Diagnosed with hyperthyroidism


Hope someone can help. I had my first hyperthyroid issue after the birth of my first child. I suffered heart palpitations and ended up at a and e sent by the out of hours doctor. I was on carbimozole and all symptoms went away a few months later. 

I am now into the 6 months after the birth of my  2nd baby and the same has happened again although much worse. My palpatstions are horrendous. I'm breathless and have had horrendous anxiety and "bowel issues". I had bloods taken on Friday with suspected thyroid issues again and the doctors surgery phones this morning telling me I had to have another blood test. It is still hyperthyroidism but different from last time. This time I have to see a endocrinologist. Anyone have any advice to give me. I'm rather worried. Thanks

1 Reply

  • Although this is mainly about dysfunction of the thyroid gland it may be helpful:


    Early in pregnancy, the woman’s immune system typically becomes more active, and in late pregnancy, it becomes less active. When it becomes less active, if the woman has autoimmune thyroid disease, it becomes less active, and her anti-thyroid antibody levels decline. The reduced activity of the woman’s immune system may serve to lessen the change that her body will reject her fetus.

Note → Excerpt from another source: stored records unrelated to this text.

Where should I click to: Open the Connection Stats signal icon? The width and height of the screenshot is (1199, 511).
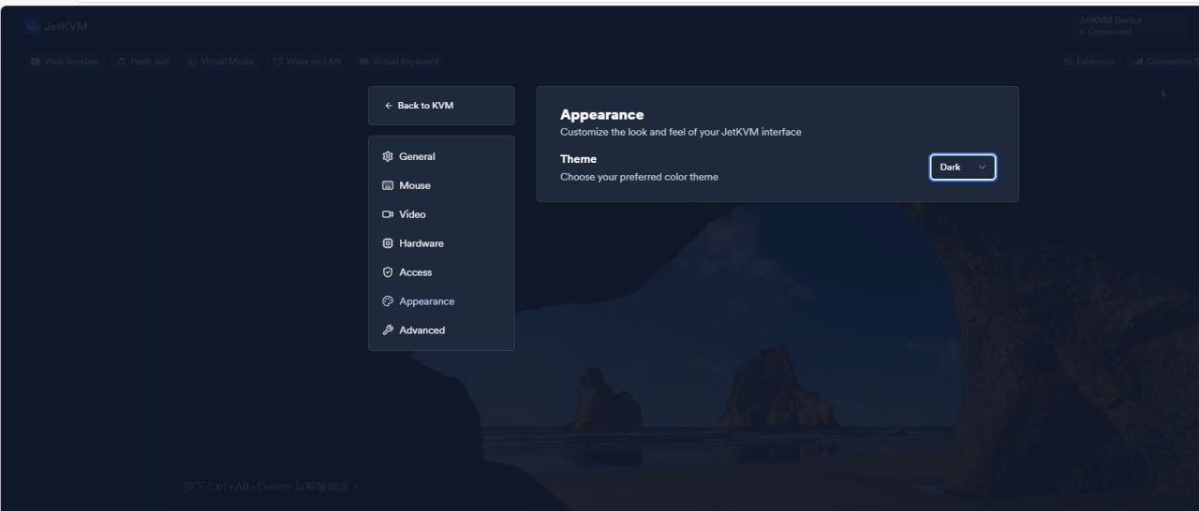point(1138,62)
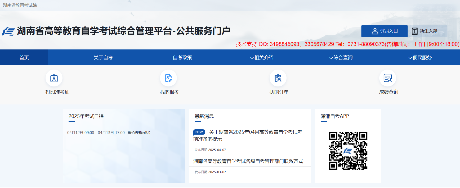Image resolution: width=460 pixels, height=188 pixels.
Task: Open the 成绩查询 search icon
Action: (x=388, y=78)
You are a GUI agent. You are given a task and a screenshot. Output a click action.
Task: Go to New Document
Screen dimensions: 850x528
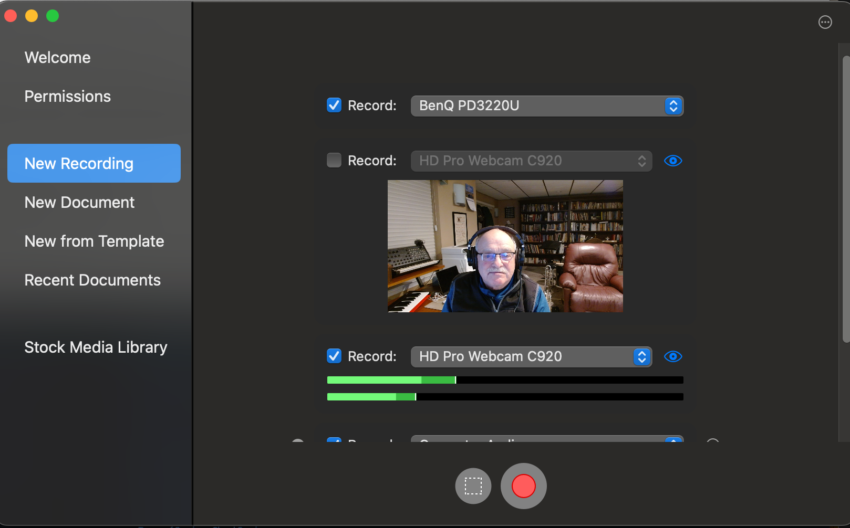(79, 203)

    Just before or after delivery, the woman's immune system is likely to become more active again. The increased activity will worsen any autoimmune disease she has, or if she didn’t have autoimmune disease before, it may now appear. If she already had autoimmune thyroiditis, it will worsen at this time. If so, her levels of thyroid antibodies, TSH, and thyroid hormones will be out of their reference ranges—meaning that according to lab standards, her results will be abnormal. The severity of a woman's thyroid gland dysfunction usually parallels the severity of her thyroiditis; the higher her antibody levels, the lower her thyroid hormone levels, and the higher her TSH level. 

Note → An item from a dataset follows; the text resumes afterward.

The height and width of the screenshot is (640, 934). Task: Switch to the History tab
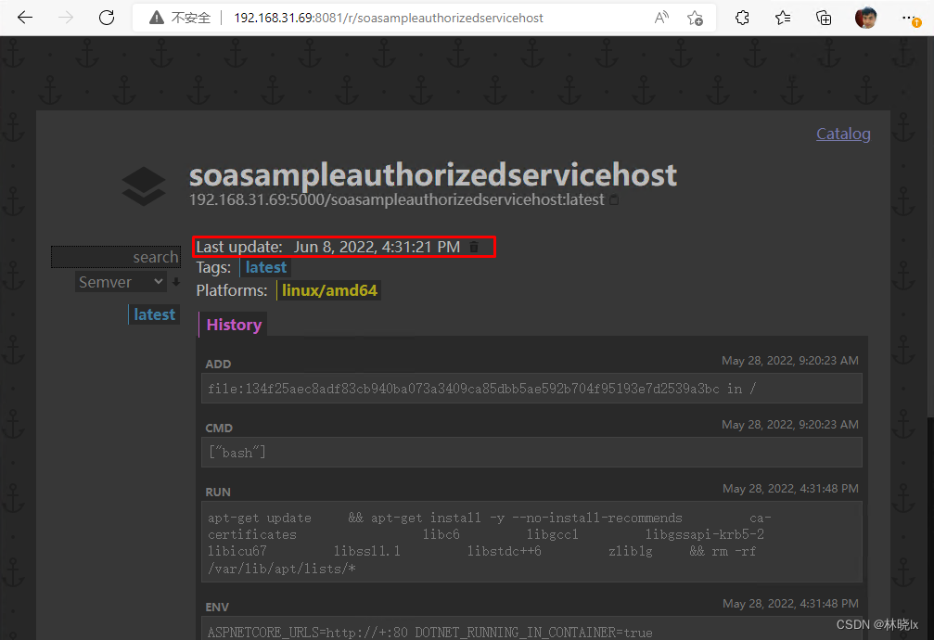tap(234, 325)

    Her antibody levels are likely to peak three-to-seven months after she delivers her baby. Then they’ll probably start declining. But even a year after she delivers, her antibody levels are likely to still be higher than at or shortly after delivery. If she’s like most women with this problem, her antibody levels will eventually decrease to lower levels. They may even disappear. But if she’s like some other women, her antibody levels will remain high. If she has more pregnancies, her severe thyroiditis may recur, and finally, she may develop chronic autoimmune thyroiditis and permanent hypothyroidism.